Anne-Valérie Lemieux-Breton fait partie des organisatrices de la journée. « On prend la rue [...] pour dénoncer la venue du G7 au Québec, pour dénoncer les politiques mises de l'avant par les pays membres du G7, des politiques qui accentuent des inégalités sociales à travers le monde », dit-elle.

Le député de Québec solidaire, Amir Khadir, était de la marche. Il estime que la présence policière dans les rues en raison de la tenue du Sommet du G7 est excessive et qu’elle brime la liberté d’expression des manifestants.

« Il y a beaucoup de gens qui ne seront pas venus à ces manifestations-là en étant persuadés que ça va être l’horreur, les gaz lacrymogènes et les balles qui vont virevolter. Donc, une bonne partie des gens qui ont quelque chose à dire pour manifester leur colère devant l’irresponsabilité des dirigeants du monde ont eu sans doute peur », croit-il.

La Coalition a réservé des autobus pour transporter des manifestants de Montréal, Trois-Rivières et Sherbrooke.

Un spectacle humoristique est aussi prévu en soirée au centre Lucien-Borne.

La présence de Kagame dénoncée

Une dizaine de manifestants se sont aussi rendus samedi matin devant l'Assemblée nationale pour dénoncer la venue du président rwandais Paul Kagame. Le groupe lui reproche notamment sa participation alléguée à la torture et au massacre de millions de personnes lors du génocide du Rwanda.

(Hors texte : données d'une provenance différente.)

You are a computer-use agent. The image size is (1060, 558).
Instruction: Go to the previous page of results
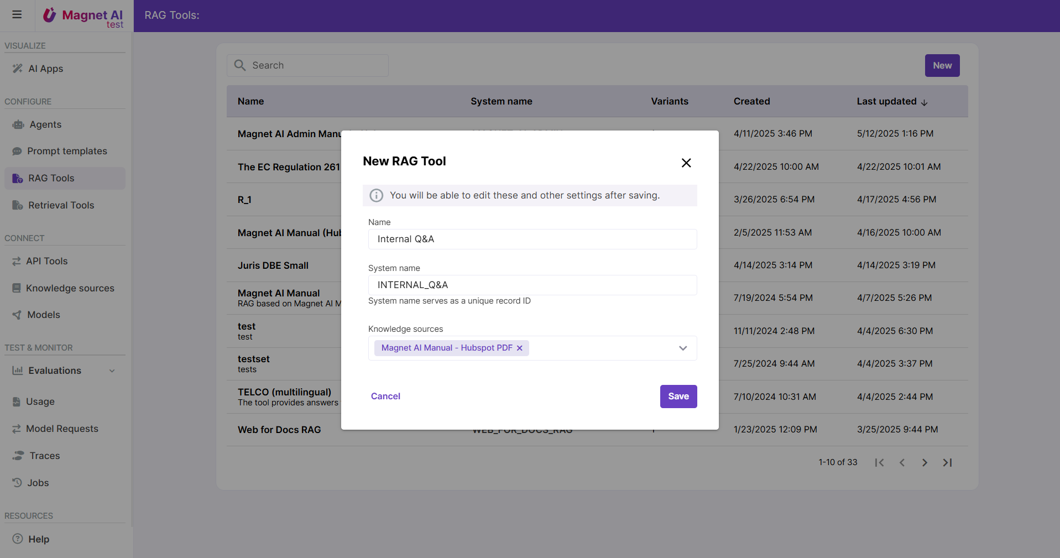902,463
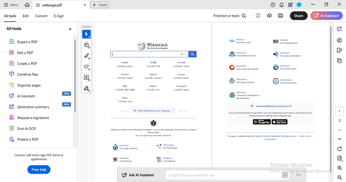Upload file via cloud icon
This screenshot has width=346, height=182.
click(x=269, y=16)
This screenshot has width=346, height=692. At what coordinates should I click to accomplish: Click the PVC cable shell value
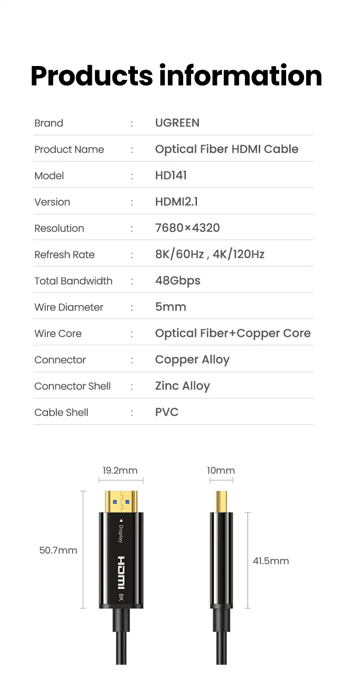click(167, 412)
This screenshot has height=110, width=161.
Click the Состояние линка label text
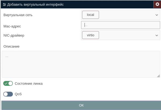point(29,84)
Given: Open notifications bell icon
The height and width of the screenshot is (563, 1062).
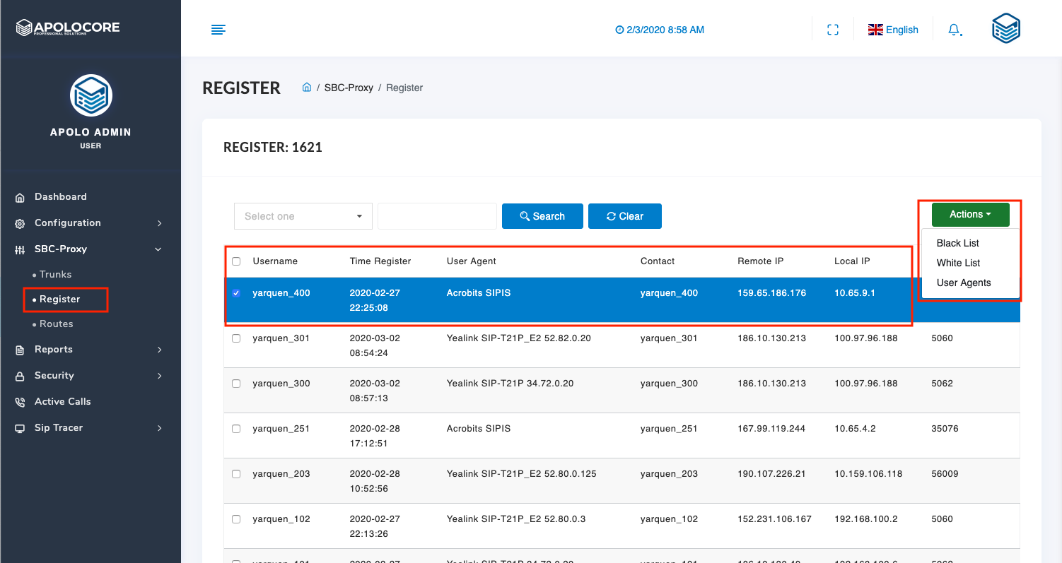Looking at the screenshot, I should (955, 30).
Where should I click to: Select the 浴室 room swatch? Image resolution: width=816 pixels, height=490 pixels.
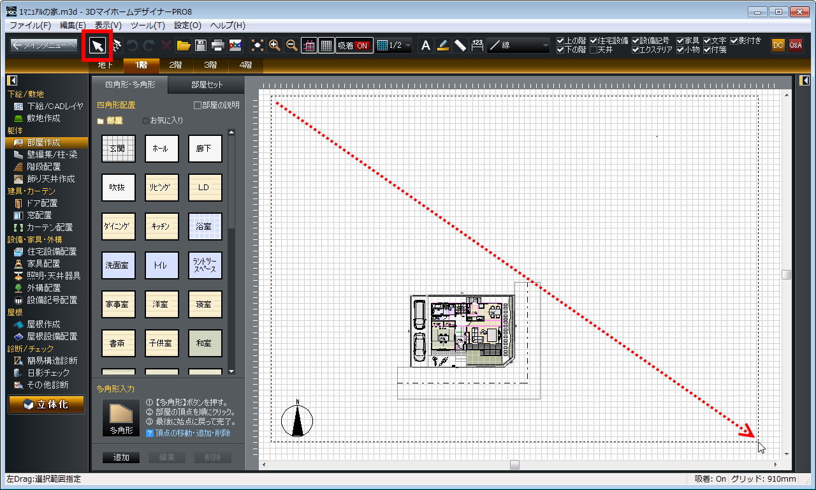pos(205,226)
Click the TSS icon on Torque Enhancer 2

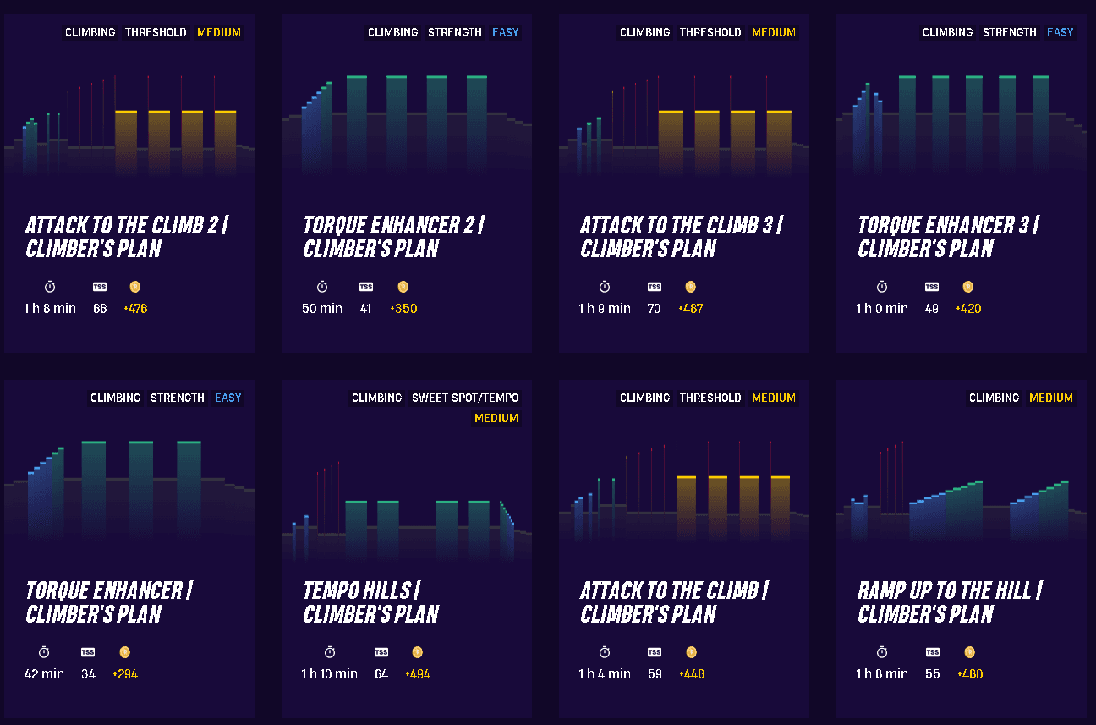(366, 287)

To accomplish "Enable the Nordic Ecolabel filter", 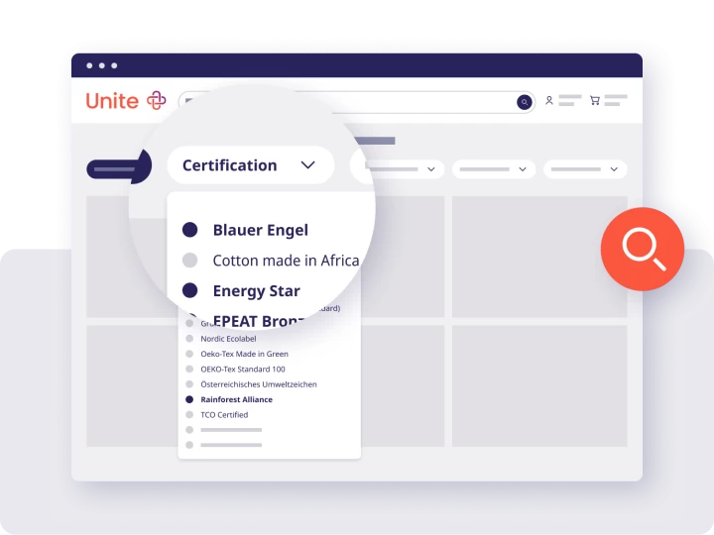I will pos(228,339).
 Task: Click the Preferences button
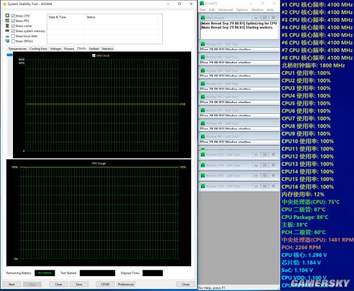click(x=126, y=284)
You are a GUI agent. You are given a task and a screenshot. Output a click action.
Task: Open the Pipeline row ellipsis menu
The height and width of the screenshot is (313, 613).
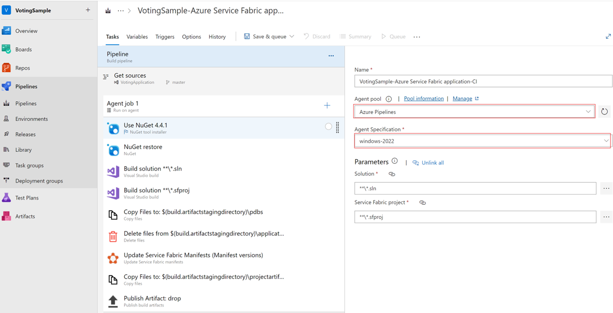coord(331,56)
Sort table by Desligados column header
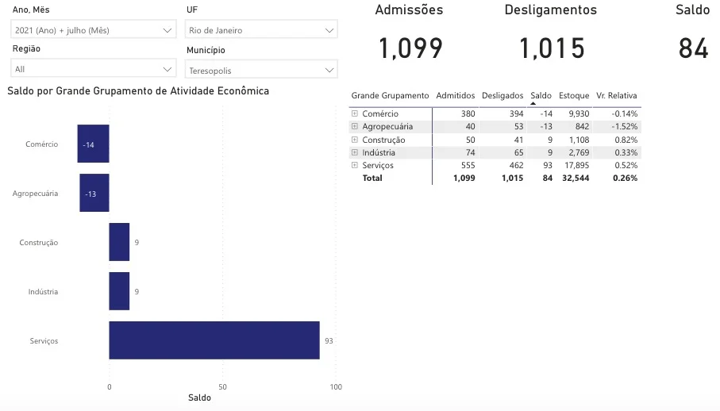The height and width of the screenshot is (411, 720). pos(502,96)
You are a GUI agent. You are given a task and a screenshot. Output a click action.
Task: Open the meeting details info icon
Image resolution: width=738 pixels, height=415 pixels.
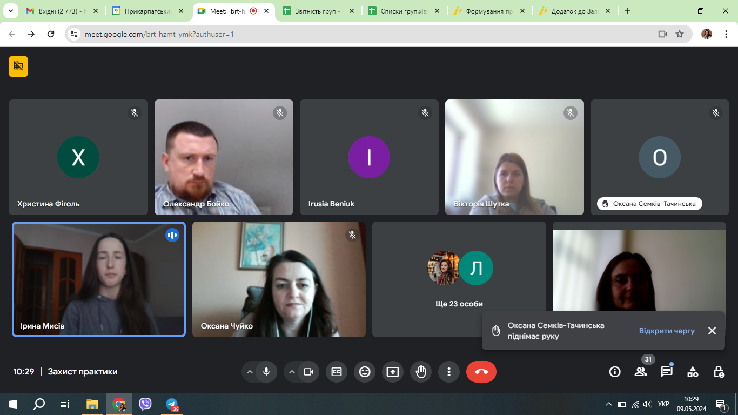615,372
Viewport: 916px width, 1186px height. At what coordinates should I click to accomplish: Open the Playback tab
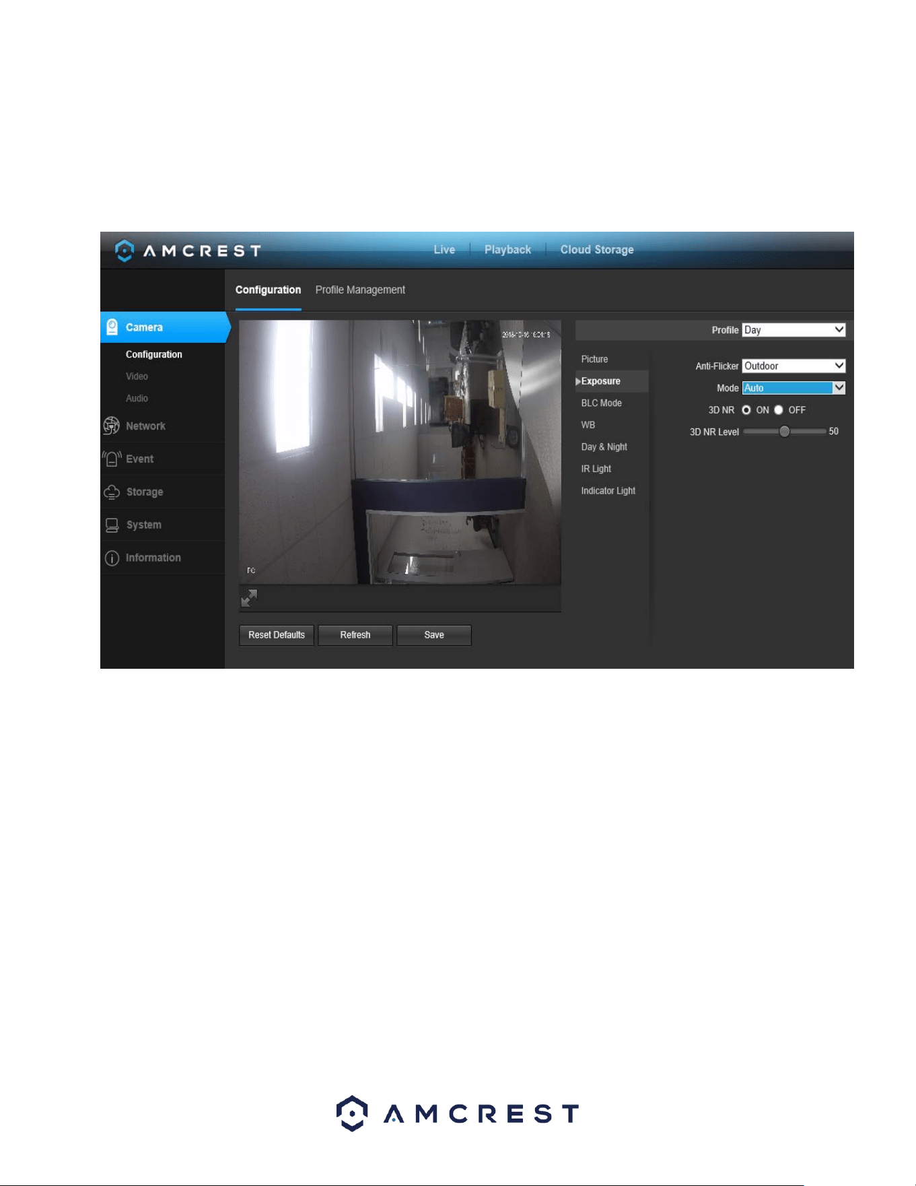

Perpétue Muramutse représente le Réseau international des femmes pour la démocratie et la paix. Elle est outrée de voir que le Canada laisse entrer l'homme sur son territoire. « On parle de millions de morts. C'est choquant, je n’aurais jamais cru », souligne-t-elle.

M. Kagame a participé à une séance de mobilisation sur la santé des océans et la résilience des communautés côtières, samedi, à Québec.